ASSIGNED TASK ▸ Exactly the lines from the line with "Task: Click the" through the final line of the records below, both ends included, are to be set down. Do not include pictures.

[[ THE DATA, beginning ]]

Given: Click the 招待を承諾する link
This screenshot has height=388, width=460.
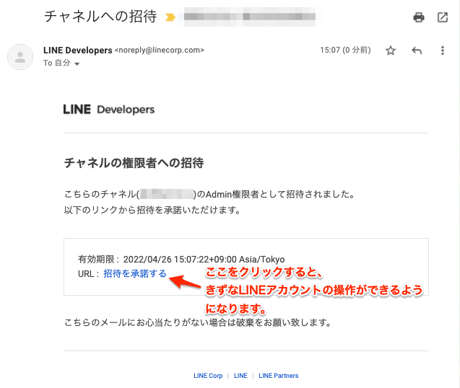Looking at the screenshot, I should [x=135, y=273].
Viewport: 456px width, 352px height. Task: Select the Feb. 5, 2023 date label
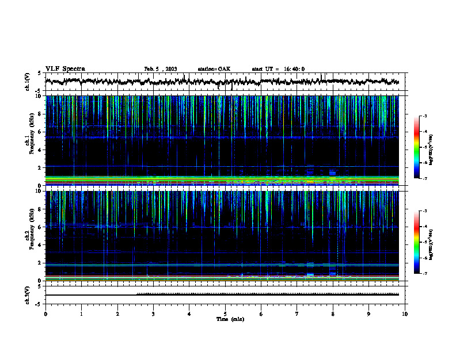point(161,69)
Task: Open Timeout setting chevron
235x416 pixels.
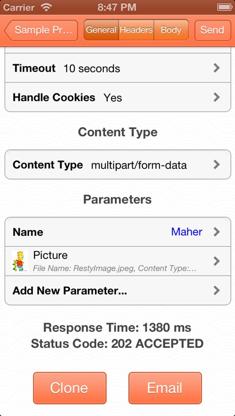Action: pyautogui.click(x=217, y=68)
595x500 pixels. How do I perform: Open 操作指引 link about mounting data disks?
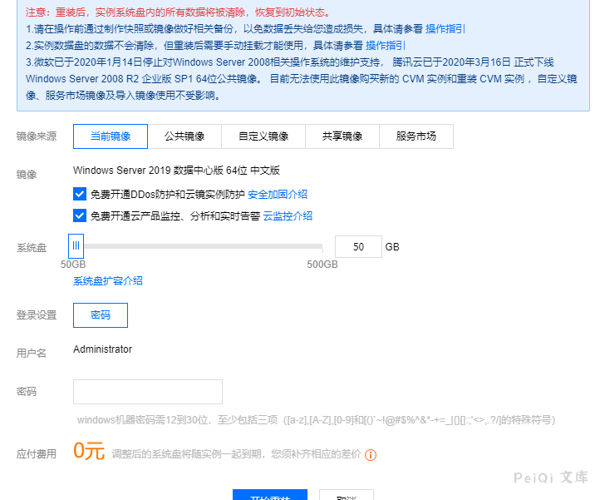pos(386,45)
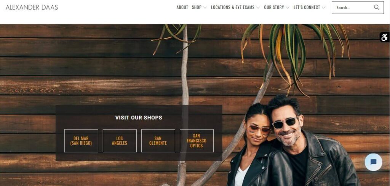Viewport: 390px width, 186px height.
Task: Select the Del Mar (San Diego) shop
Action: click(81, 141)
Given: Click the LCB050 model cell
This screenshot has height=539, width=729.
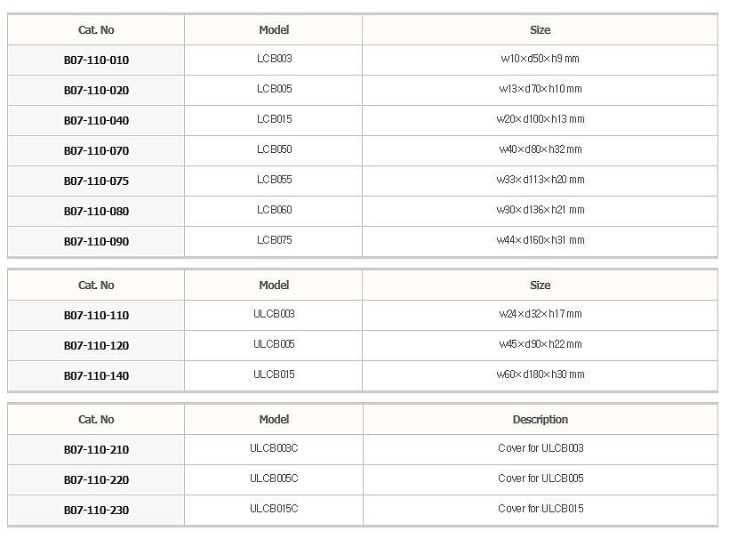Looking at the screenshot, I should point(274,149).
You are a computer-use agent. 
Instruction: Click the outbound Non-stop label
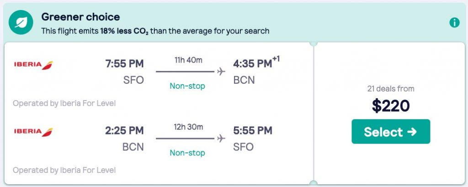click(x=187, y=86)
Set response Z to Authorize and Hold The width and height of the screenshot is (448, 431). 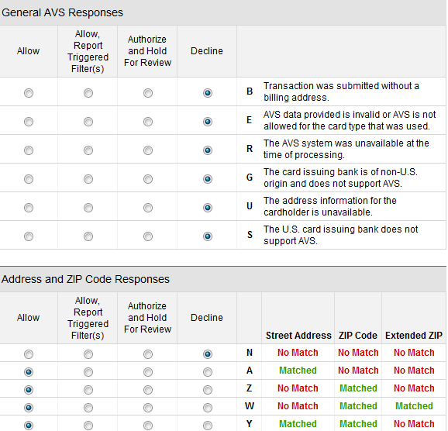click(x=148, y=390)
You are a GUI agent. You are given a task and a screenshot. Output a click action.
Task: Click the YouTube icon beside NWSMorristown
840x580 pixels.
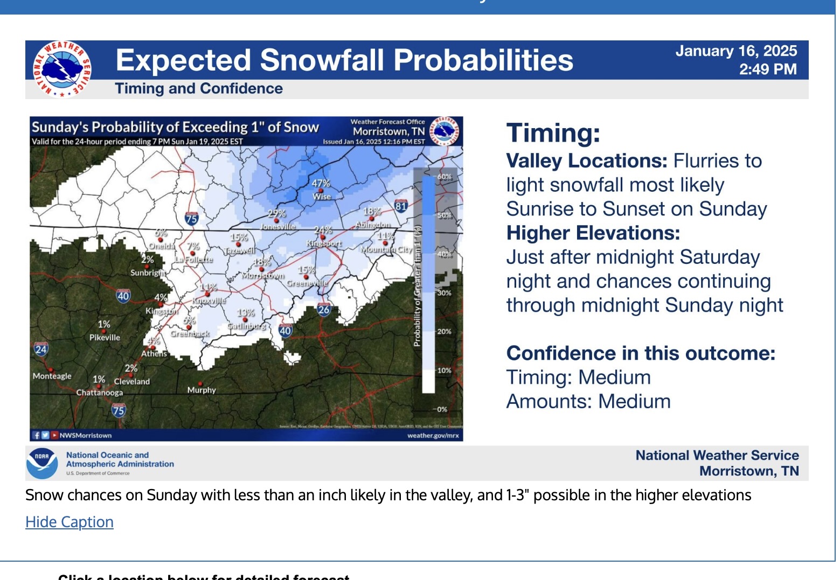coord(54,435)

[[ THE DATA, end ]]

ANSWER FOR THE TASK ▸
Task: Click the YouTube icon beside NWSMorristown
840x580 pixels.
coord(54,435)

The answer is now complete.